Start Material supplied

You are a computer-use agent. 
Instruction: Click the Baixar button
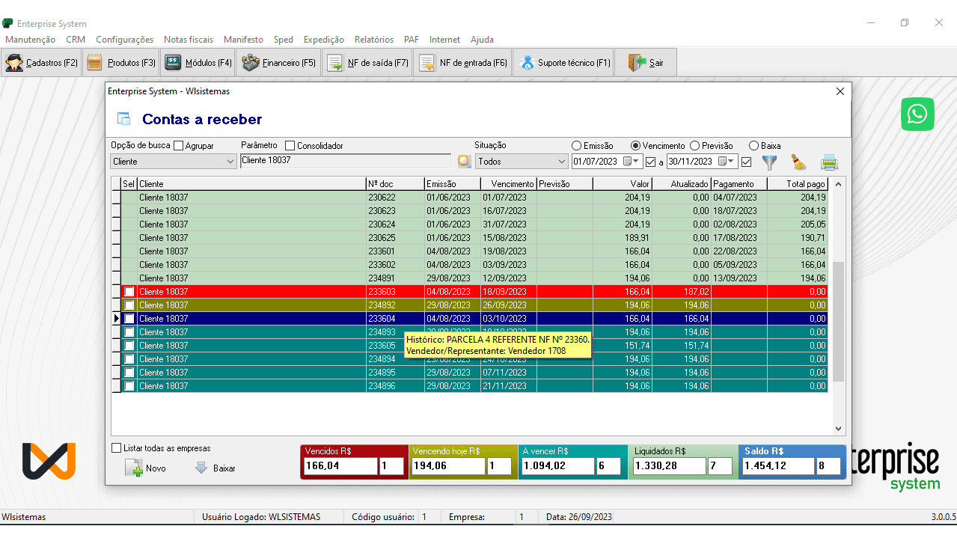click(x=215, y=468)
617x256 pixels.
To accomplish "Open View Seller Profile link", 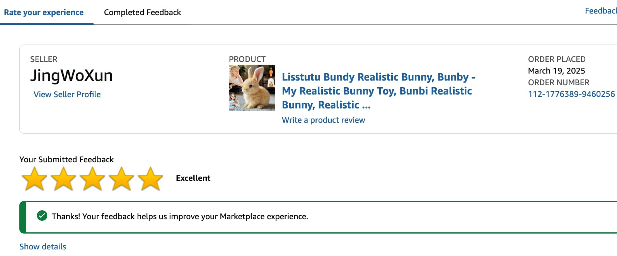I will (x=67, y=94).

End Material supplied

Job: Please return each line of the records that contains the word "button".

Result:
Instruction: Click the Baixar button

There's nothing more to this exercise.